また次の日も、また次も……殆ど毎日、ミケルは一日のほんの少しの時間をエイデンと共に過ごした。
ミケルはエイデンと過ごすこの時間が楽しみになった。他愛ない話も勿論だし、これといって会話がなくても不思議と気まずさも無い。ただエイデンと同じ空間、同じ時間を過ごせるだけでこの上なく幸せだった。
ミケルがこの屋敷に来て二度目の発情期──
いつものように薬を飲み早めに休む。ベッドに横になり、窓に当たる風の音に耳をすます。野生の勘のようなものが働き、何故だかこの夜は落ち着かなかった。
「今夜は荒れそうだな……」
窓を打つ風の音が激しくなる。落ち着かないのはこの天候のせいかと思いながら、ミケルは一旦起き上がりミルクを温めた。温めたミルクから上る甘い匂いに心を落ち着かせる。不安な気持ちを誤魔化すようにカップを両手で持ちひと口啜った。

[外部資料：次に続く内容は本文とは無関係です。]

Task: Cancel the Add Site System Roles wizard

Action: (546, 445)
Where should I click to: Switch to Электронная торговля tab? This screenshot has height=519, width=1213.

突然部屋の中に冷たい風が入り込む。ぎゅっと心臓を掴まれたような感覚に陥り思わずカップを落としてしまった。
「レ……ノ様?」
振り返った先にいたのはレノだった。レノは真直ぐにミケルに向かって歩いてくる。ミケルは理由もわからぬ恐怖で動けない。言葉も上手く紡げない。自分に向かってくるレノをただ見ていることしかできないでいた。
「やっぱりだ……お前、Ωだろ?」
目の前まで来たレノは、足元に落ちたカップを拾い上げるとテーブルに置きミケルの頬を撫でた。
「匂うんだよ……違うか?」
「………… 」
「言え!」
ミケルの頬に一筋涙が落ちる。今までαの人間と対峙したことも無いわけではないのに、ここまで体が竦んでしまって怖いと感じたことはなかった。格が違うのは一目瞭然。もう誤魔化せないと諦め、ミケルは小さく頷いた。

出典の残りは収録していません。